Andy Warhol famously once said ‘art is anything you can get away with’ and those original words came from a Canadian poet.
Creative Commons works fundamentally to protect and share work in the grandeur of the digital marketplace. If you upload something- art, media, ideas- they are yours and yours alone to dictate how they can be used by others, especially if you desire your work to remain in it’s original form and without commercial gain for users.
It’s safe to generalise the use of Creative Commons as a common courtesy and social ideology. If you have produced something, you should be credited, right? There are other details (which you can watch here), but what I want to ask you is; where does this modernised yet conventional copyright attitude effectively stand within the idea of sharing online? Shouldn’t publications of knowledge or creative work be publicly accessible to ensure equality within the distribution of arts, education and socially relevant material? By ensuring your rights as the producer are you taking away the rights of another who is less educated or socially germane?
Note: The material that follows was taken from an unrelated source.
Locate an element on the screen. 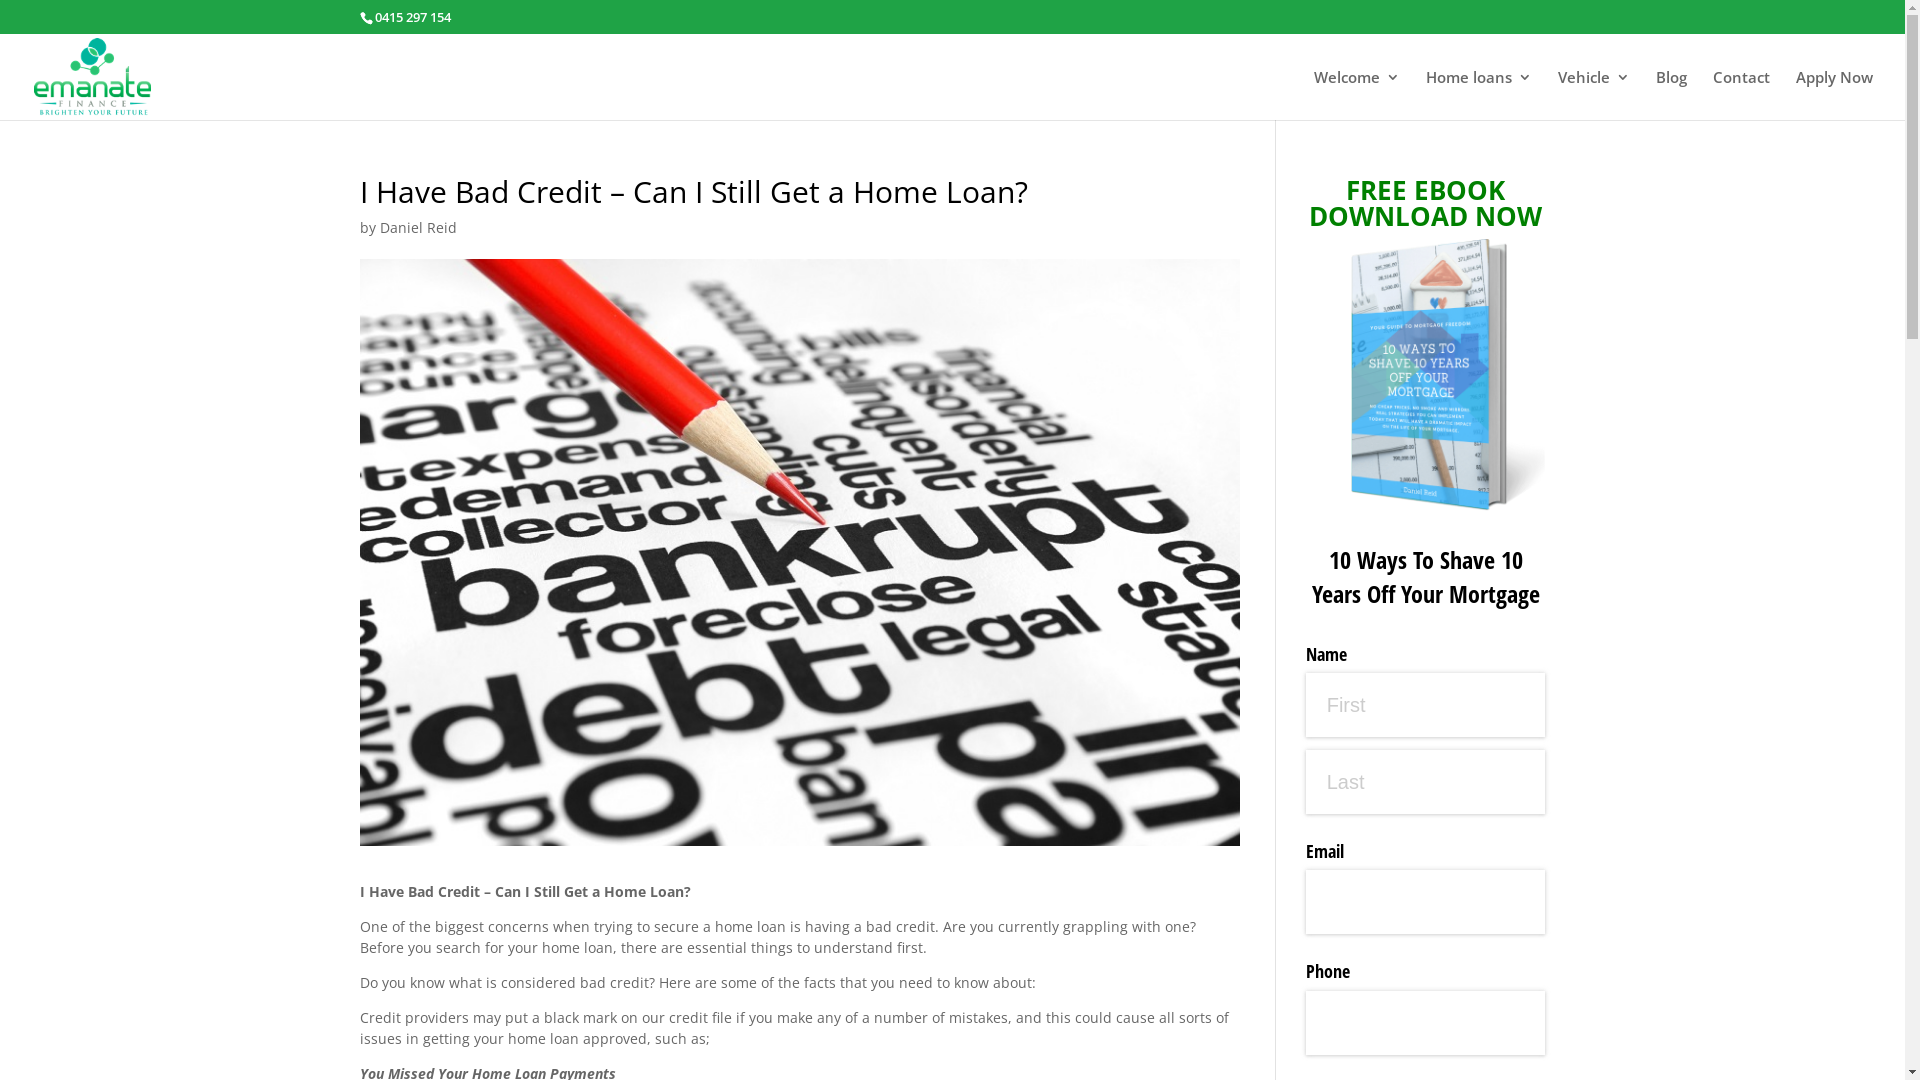 The height and width of the screenshot is (1080, 1920). Apply Now is located at coordinates (1834, 95).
It’s a controversial debate that will always have momentum or personal affliction (for example, the beliefs of Aaron Swartz). At the end of the day individuals deserve credit and their paycheques- after all- it’s there work, their research, their life spent crafting an idea or sound or technology. Can there be balance in a world so geared towards digital downloading, copy and paste? It’s the grandeur of the digital marketplace that is changing things, for better and worse.